__Exercise directions__.
Copy out the lines below that hold the word "message".

[Data Boundary: Start]

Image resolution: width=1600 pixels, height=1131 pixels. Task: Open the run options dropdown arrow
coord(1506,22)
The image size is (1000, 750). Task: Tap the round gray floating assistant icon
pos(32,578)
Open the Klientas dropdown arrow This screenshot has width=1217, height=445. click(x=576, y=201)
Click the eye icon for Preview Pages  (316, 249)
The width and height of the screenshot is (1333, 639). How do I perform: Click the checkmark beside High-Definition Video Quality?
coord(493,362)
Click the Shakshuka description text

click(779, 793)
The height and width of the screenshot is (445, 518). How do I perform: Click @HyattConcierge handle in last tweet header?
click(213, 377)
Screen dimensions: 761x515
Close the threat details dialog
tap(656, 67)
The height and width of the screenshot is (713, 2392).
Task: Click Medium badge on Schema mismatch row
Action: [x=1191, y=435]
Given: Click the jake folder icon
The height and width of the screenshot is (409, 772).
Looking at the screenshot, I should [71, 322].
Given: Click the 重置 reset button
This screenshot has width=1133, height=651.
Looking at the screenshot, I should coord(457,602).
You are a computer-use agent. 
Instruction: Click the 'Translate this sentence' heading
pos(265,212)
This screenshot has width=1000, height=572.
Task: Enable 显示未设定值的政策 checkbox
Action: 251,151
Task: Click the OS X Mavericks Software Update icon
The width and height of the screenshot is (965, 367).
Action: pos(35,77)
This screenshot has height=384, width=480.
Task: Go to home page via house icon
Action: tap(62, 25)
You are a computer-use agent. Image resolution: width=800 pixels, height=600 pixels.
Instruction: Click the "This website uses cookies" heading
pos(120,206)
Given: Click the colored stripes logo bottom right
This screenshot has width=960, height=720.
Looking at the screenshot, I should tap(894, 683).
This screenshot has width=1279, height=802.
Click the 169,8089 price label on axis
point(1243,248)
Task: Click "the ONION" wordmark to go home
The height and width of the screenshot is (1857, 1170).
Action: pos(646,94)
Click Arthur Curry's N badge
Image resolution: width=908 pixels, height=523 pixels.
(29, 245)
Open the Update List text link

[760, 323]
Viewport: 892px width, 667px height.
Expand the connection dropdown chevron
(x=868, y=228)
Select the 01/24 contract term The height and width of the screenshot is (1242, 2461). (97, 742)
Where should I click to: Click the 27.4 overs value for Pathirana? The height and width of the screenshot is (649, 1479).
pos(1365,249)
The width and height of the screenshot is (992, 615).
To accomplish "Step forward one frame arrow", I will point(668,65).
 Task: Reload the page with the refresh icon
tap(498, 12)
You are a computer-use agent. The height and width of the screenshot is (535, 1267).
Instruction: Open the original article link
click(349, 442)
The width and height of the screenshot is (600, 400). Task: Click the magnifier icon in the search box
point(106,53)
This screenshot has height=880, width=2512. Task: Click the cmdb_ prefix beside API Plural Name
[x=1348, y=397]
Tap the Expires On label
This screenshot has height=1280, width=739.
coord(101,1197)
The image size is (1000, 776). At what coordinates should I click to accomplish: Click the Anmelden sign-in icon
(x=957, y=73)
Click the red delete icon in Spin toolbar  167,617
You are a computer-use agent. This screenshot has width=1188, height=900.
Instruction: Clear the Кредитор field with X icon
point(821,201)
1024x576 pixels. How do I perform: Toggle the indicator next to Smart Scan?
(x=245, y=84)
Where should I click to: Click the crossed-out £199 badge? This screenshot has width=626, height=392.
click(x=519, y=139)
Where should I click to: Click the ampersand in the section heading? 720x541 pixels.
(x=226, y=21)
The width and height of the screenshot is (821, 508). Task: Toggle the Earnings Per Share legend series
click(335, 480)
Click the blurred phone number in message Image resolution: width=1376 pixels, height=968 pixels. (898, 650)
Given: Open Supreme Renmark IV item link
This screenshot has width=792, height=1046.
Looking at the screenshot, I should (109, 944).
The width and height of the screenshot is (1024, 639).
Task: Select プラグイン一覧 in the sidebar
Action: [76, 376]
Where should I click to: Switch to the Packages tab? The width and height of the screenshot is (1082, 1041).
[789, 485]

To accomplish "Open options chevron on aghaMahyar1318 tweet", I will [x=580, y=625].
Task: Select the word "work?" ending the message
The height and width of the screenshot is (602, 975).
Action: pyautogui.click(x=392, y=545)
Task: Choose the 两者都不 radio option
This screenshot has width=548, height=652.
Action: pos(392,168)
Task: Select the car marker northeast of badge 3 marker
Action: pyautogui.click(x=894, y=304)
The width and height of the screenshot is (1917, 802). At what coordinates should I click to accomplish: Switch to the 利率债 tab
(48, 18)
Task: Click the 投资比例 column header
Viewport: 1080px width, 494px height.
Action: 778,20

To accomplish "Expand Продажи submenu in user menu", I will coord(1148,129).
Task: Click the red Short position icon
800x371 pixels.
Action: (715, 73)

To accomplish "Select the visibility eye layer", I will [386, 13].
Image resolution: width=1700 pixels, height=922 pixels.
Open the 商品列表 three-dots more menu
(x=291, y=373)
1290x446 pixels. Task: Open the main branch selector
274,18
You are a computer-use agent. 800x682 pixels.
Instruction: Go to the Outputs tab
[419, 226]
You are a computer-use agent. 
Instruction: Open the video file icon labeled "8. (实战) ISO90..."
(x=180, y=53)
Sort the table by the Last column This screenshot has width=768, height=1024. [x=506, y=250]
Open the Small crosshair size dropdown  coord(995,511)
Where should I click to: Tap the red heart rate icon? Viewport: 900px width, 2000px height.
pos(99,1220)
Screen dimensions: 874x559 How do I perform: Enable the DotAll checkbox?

[Data Boundary: End]

__Output of the exercise__.
Click the blurred phone number in message Image resolution: width=1376 pixels, height=968 pixels. (898, 650)
Task: Select the word "work?" ending the message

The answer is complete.